The Homeowners Column

What Is the Shelf Life of Pesticides?

Photo of Sandra Mason

Sandra Mason
Extension Educator, Horticulture
slmason@illinois.edu

The garden season is winding down. You may find you have pesticides left over from that battle with the Japanese beetles. How and how long should pesticides be stored? How long can chemicals be kept before they lose their effectiveness?

General Guidelines

1. Pesticides should always be stored out of the reach of children and pets, in a well ventilated cool dry area and under lock and key if possible. Designate and label a cabinet exclusively for pesticides.

2. Always purchase pesticides in a container size small enough to be used within a season or less. This is the best method for reducing storage problems, disposal problems and doubts on pesticide effectiveness. This method may seem somewhat uneconomical. However commonly people will buy new pesticides rather than wonder if the old one is effective which creates a leftover pesticide disposal problem.

3. Mark the purchase date on the container.

4. Always get proper identification of problem before purchasing pesticides. Take a sample to your local Extension office or to the U of I Plant Clinic. Many times other control options are available such as sanitation, mechanical controls or selecting disease resistant varieties. Less toxic pesticides such as insecticidal soaps or horticultural oils may be an option and can be used for a wide variety of insects.

How long a pesticide remains effective depends on the pesticide formulation, length of storage and conditions during storage. Always read and follow all pesticide label directions. There is specific information about the pesticide storage on the label. The following are estimates on the shelf life of various insecticides, fungicides, and herbicides according to a study by Cornell University.

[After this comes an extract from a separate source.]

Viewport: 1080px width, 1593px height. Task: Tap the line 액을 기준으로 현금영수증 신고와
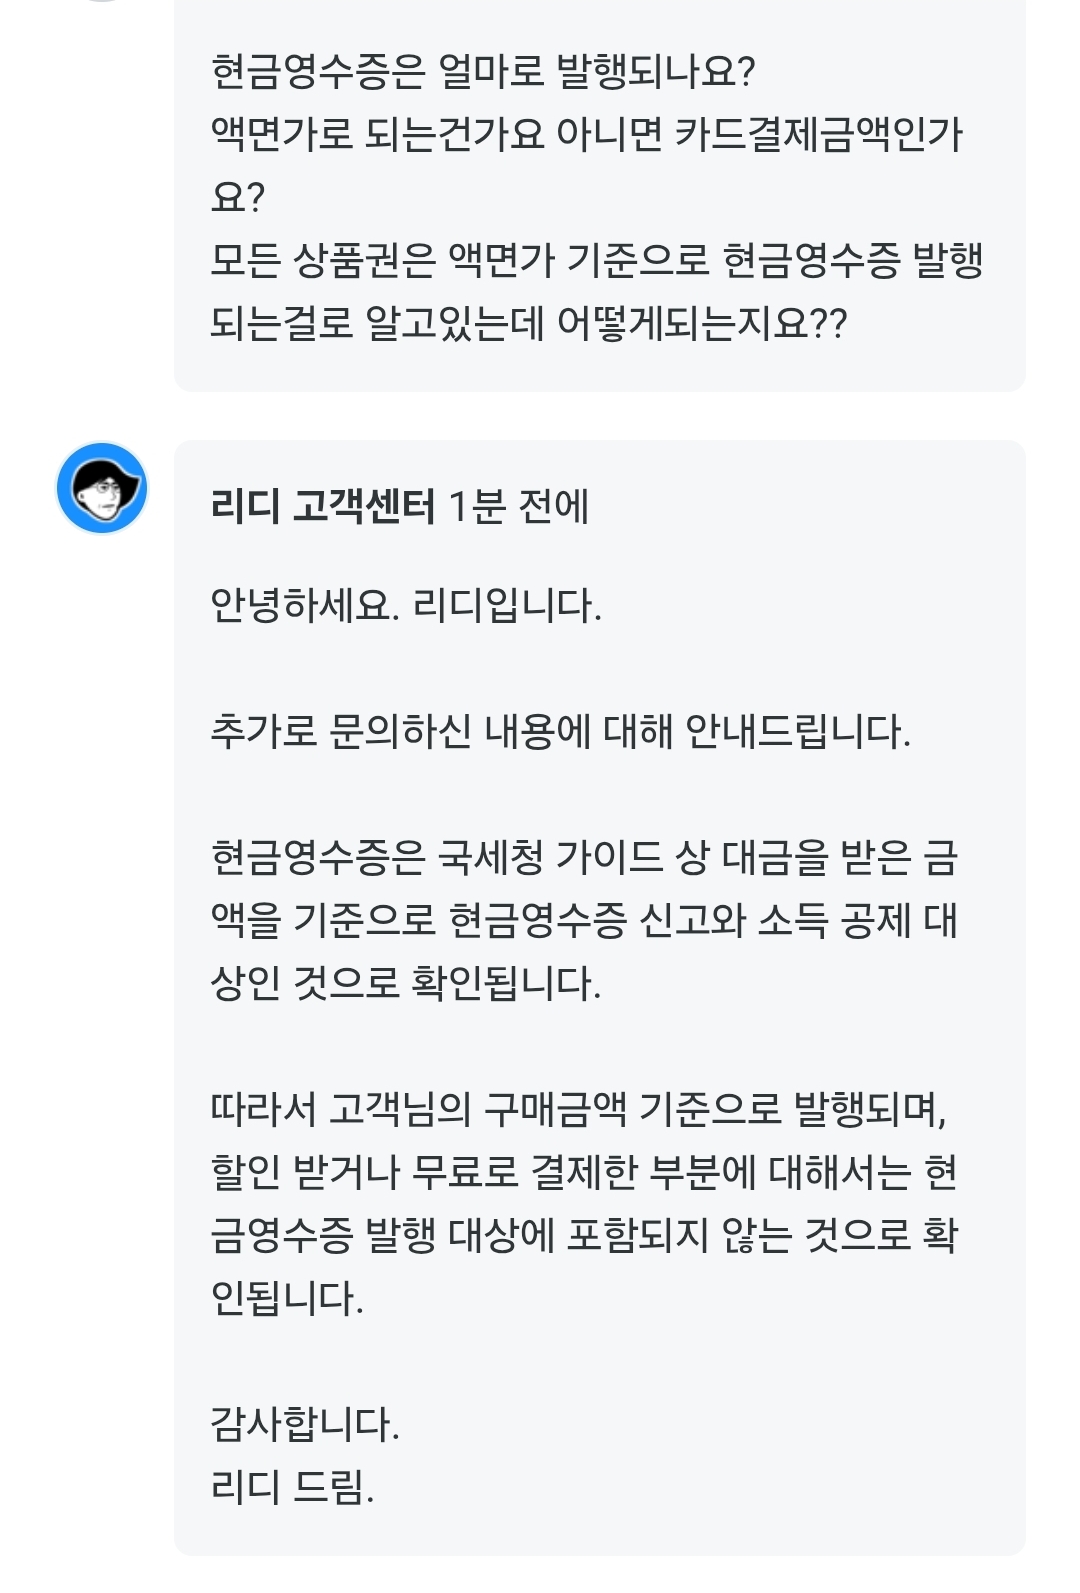(x=584, y=921)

Pesticide Shelf life (years) Comments
Sevin, wp several flowables will settle
Diazinon 5-7  
Malathion, wp indefinite decomposes under high temperatures
Captan, wp 3  
Thiram, wp 4 keep dry, below 100°F
Dacthal, wp at least 2  
Roundup, liquid at least 2 stable below 140°F, do not freeze
Surflan, wp 3  
Treflan, g 3 loss 15-20 % activity when stored at 100°F

Regularly check the containers of stored pesticides, especially if you have stored them for more than a year. Some pesticides, if stored improperly or for too long a time, will not mix properly and may be ineffective. Watch for the following indications that it is time to dispose of your pesticides:

Formulation Signs of breakdown
oil sprays Sludge forms, solution separates
emulsifiable conc. - EC Addition of water does not produce a milky solution
wettable powders- WP Clumping, powder will not mix with water
dusts and granules Excessive clumping
aerosols Generally effective until nozzle clogs or propellant is dissipated

The following are some suggestions for safe storage:

1. Generally manufacturers recommend storing pesticides no longer than two years.

2. Keep storage temperatures below 100°F and above 40°F.

3. Keep chemicals in original containers and tightly sealed. Be sure that caps are securely tightened on all bottles and cans. Leaky containers should be placed in coffee can with vermiculite or sand for proper disposal.

4. Properly dispose of pesticide products whose labels have been lost or are not complete and legible.